Price’s work across media, encompassing sculpture, film and photography, is engaged with issues of representation and perception, in society and in art. His works all share a fascination with the minutiae of body language, facial expression and external presentation, and in turn, their ability to suggest a state of mind.
Since 2005, Price has been making figurative sculptures. These sculptures function as psychological portraits of his imagined subjects – usually male, usually black – whose features are in fact an amalgamation of sources: observed individuals, 'types' represented in the media, and ancient, classical and neo-classical sculptures. Across these works, Price plays with methods of presentation, material, scale, and detail in order to challenge viewers' expectations and assumptions. Early sculptures were given geographic identities based on areas where Price has lived and worked (Hackney, Brixton, Dalston, Deptford) – street names with historic gravitas or mythic qualities (such as 'Achilles Street') that make the ordinary sound heroic and the fabled appear normal. In other works, traditional cast Bronze figures are placed on colourful Perspex bases and reclaimed plinths, or sculptures are cast in strikingly modern aluminium, and placed on grand marble columns. We are led to wonder whether the individual’s ‘true’ identity really exists, amidst or beneath the layers of constructed presentation and conditioned perception.
Price's work has an interesting and ambiguous relationship with the traditions of western sculpture, which he engages with and manipulates in order to perform a volte-face from the position taken by many white modernists pursuing the lure of tribal sculpture. Yet, in their emotional depth and arresting monumentality these anonymous portraits assert the value of the depicted subject, powerfully subverting traditional social and aesthetic hierarchies.

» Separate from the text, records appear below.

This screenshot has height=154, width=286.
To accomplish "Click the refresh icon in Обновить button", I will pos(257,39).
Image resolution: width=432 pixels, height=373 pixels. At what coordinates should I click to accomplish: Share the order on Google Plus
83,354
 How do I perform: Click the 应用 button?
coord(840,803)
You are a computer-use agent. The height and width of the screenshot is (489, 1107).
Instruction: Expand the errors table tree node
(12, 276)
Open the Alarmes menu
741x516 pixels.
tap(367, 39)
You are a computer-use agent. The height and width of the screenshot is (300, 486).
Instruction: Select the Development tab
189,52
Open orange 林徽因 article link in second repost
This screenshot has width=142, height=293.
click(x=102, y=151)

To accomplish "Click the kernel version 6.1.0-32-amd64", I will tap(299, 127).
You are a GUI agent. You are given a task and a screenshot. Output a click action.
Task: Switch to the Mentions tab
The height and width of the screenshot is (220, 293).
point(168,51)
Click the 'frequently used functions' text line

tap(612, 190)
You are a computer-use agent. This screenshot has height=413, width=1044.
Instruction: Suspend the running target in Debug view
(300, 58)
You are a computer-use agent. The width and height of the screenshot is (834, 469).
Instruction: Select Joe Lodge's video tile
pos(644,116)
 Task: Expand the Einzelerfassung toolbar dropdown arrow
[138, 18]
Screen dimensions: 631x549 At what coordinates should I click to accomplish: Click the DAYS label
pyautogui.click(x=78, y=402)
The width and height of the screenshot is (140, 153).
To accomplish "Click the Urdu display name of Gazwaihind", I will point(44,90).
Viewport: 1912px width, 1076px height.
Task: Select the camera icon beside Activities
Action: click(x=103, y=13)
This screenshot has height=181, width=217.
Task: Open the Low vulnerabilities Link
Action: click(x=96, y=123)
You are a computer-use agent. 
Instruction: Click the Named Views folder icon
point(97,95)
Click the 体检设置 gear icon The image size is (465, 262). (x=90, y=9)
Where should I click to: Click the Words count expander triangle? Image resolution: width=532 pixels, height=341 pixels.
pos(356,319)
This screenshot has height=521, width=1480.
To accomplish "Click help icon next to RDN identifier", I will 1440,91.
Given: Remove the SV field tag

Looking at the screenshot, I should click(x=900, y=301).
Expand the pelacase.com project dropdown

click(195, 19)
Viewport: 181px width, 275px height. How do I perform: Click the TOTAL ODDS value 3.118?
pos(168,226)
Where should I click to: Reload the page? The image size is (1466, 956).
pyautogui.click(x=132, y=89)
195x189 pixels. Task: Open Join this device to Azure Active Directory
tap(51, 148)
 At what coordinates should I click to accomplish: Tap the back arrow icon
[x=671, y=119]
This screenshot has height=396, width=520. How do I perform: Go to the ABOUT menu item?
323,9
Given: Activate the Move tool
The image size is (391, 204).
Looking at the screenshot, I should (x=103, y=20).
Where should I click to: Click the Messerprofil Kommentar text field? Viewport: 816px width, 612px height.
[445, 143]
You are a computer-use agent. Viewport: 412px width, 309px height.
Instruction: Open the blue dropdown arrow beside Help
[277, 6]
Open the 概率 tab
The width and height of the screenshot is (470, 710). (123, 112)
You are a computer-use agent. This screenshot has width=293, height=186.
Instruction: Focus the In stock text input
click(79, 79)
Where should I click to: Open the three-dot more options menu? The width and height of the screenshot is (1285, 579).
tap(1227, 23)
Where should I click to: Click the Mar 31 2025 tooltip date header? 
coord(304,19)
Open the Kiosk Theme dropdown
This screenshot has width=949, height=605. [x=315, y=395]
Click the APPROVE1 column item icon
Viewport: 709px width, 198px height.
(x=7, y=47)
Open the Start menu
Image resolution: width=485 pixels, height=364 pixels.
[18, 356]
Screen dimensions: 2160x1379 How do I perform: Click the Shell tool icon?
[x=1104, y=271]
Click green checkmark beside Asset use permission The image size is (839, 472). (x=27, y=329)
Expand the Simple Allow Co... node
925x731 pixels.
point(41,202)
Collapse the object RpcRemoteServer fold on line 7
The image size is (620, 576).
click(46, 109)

In 2009, Thomas J Price was featured alongside Grayson Perry, Michael Landy, Sir Anthony Caro and Cornelia Parker on the BBC 4 television documentary, Where is Modern Art Now?, presented by Gus Casely-Hayford. In 2010, he featured on BBC 4's How to Get A Head in Sculpture, also featuring Marc Quinn and Sir Anthony Caro. In 2010, Price was included in 10 Magazine's, Ten Sculptors You Should Meet, and was an invited artist at the Royal Academy Summer Show. In 2013, during his second solo show with Hales Gallery, Price presented his first large scale sculpture Network. The work subsequently was placed on display at the prestigious Yorkshire Sculpture Park, coinciding with Price's solo display at the Park (2014), and was selected for the 2015 inauguration of London's art walk The Line.
Selected solo exhibitions have been held at prestigious institutions including the National Portrait Gallery (London), Mac Birmingham (UK), Royal College of Art (London), Yorkshire Sculpture Park (UK), Harewood House (UK) and Hales Gallery (London). Price’s work has also been included in shows in the US and Europe. Price's work is included in a number of private and public collections including Government Art Collection (UK), Derwent London (UK), Murderme (UK) and the Rennie Collection (Canada).